La FIOM-CGIL di Torino rende noto che oggi, 18 febbraio 2021, Stellantis ha comunicato la sospensione in cassa integrazione dello stabilimento Presse dal 22 febbraio al 5 marzo.

Il ricorso agli ammortizzatori sociali è dovuto, dichiara l’azienda, alla contrazione delle richieste dalle carrozzerie “clienti”.
Lo stabilimento delle Presse di Mirafiori rifornisce di parti di carrozzeria stampate diversi stabilimenti in Italia e lavora per molti modelli differenti.

Edi Lazzi, segretario provinciale della FIOM-CGIL e Ugo Bolognesi responsabile di Mirafiori per la FIOM-CGIL dichiarano: «Siamo di nuovo, dopo pochi mesi, all’utilizzo importante della cassa integrazione. Il piano industriale 2018/2021, per quanto da noi da sempre considerato insufficiente, è arrivato sostanzialmente alla fine. Dei nuovi piani industriali di Stellantis nulla si conosce e le notizie che arrivano dal mercato, come dimostra il caso delle Presse, non sono positive.
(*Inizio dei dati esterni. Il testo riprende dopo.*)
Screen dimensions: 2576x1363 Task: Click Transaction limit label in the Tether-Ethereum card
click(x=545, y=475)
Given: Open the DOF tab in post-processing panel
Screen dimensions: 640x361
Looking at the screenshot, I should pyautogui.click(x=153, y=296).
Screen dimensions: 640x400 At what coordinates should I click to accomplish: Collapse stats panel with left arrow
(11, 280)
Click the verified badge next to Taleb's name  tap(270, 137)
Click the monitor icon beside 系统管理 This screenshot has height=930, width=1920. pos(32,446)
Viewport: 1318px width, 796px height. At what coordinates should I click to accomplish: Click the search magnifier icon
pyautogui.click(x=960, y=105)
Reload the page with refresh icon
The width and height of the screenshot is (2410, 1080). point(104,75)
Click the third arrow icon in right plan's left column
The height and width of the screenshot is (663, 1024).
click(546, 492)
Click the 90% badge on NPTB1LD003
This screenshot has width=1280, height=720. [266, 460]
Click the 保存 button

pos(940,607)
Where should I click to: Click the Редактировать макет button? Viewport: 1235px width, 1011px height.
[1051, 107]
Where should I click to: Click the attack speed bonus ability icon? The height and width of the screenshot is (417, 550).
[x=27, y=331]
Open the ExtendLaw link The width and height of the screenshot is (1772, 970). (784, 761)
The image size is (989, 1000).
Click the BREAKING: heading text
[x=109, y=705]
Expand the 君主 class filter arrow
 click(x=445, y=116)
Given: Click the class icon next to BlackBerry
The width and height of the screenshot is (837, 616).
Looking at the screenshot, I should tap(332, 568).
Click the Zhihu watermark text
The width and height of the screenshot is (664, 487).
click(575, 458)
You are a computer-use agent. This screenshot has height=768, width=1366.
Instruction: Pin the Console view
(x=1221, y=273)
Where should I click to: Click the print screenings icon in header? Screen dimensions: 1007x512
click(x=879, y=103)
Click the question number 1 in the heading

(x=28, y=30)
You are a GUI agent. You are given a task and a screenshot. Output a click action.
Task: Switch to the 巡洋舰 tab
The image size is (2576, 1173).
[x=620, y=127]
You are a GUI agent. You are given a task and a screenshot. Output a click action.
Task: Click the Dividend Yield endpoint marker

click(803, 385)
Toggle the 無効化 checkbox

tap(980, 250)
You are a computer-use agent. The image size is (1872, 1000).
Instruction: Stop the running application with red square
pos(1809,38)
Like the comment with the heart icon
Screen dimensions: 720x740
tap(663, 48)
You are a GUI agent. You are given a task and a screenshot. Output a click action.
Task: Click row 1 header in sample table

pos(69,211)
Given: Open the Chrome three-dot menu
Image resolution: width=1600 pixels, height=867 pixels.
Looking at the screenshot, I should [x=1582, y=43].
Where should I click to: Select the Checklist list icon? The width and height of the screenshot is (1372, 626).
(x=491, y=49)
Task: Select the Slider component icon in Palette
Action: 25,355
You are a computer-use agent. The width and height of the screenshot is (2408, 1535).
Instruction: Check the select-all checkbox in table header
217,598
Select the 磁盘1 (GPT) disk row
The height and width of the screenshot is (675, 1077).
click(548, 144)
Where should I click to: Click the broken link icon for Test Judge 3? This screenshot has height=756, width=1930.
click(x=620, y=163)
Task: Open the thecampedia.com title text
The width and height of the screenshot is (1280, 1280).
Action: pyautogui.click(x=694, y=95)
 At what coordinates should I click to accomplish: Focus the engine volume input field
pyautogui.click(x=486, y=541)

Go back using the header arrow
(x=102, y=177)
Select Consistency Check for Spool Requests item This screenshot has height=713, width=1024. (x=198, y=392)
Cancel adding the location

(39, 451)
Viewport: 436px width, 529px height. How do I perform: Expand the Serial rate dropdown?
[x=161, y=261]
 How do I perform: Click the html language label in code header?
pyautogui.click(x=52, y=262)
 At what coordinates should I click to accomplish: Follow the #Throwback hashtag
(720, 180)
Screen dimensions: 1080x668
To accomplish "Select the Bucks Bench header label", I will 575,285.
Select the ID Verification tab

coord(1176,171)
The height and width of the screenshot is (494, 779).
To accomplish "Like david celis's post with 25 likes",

È urgente la convocazione di un tavolo che coinvolga le parti sociali e le Istituzioni e che affronti la situazione. La transizione verso una mobilità sostenibile può essere una opportunità e le notizie di un possibile insediamento industriale per una filiera corta dei componenti per la mobilità elettrica, se sono notizie reali e concrete, rappresentano la giusta direzione, come la Fiom sostiene da tempo. Serve però da subito un piano in grado di programmare il futuro, difendendo l’occupazione e favorendo il ricambio generazionale. Bisogna, in fretta, passare dalle parole ai fatti.”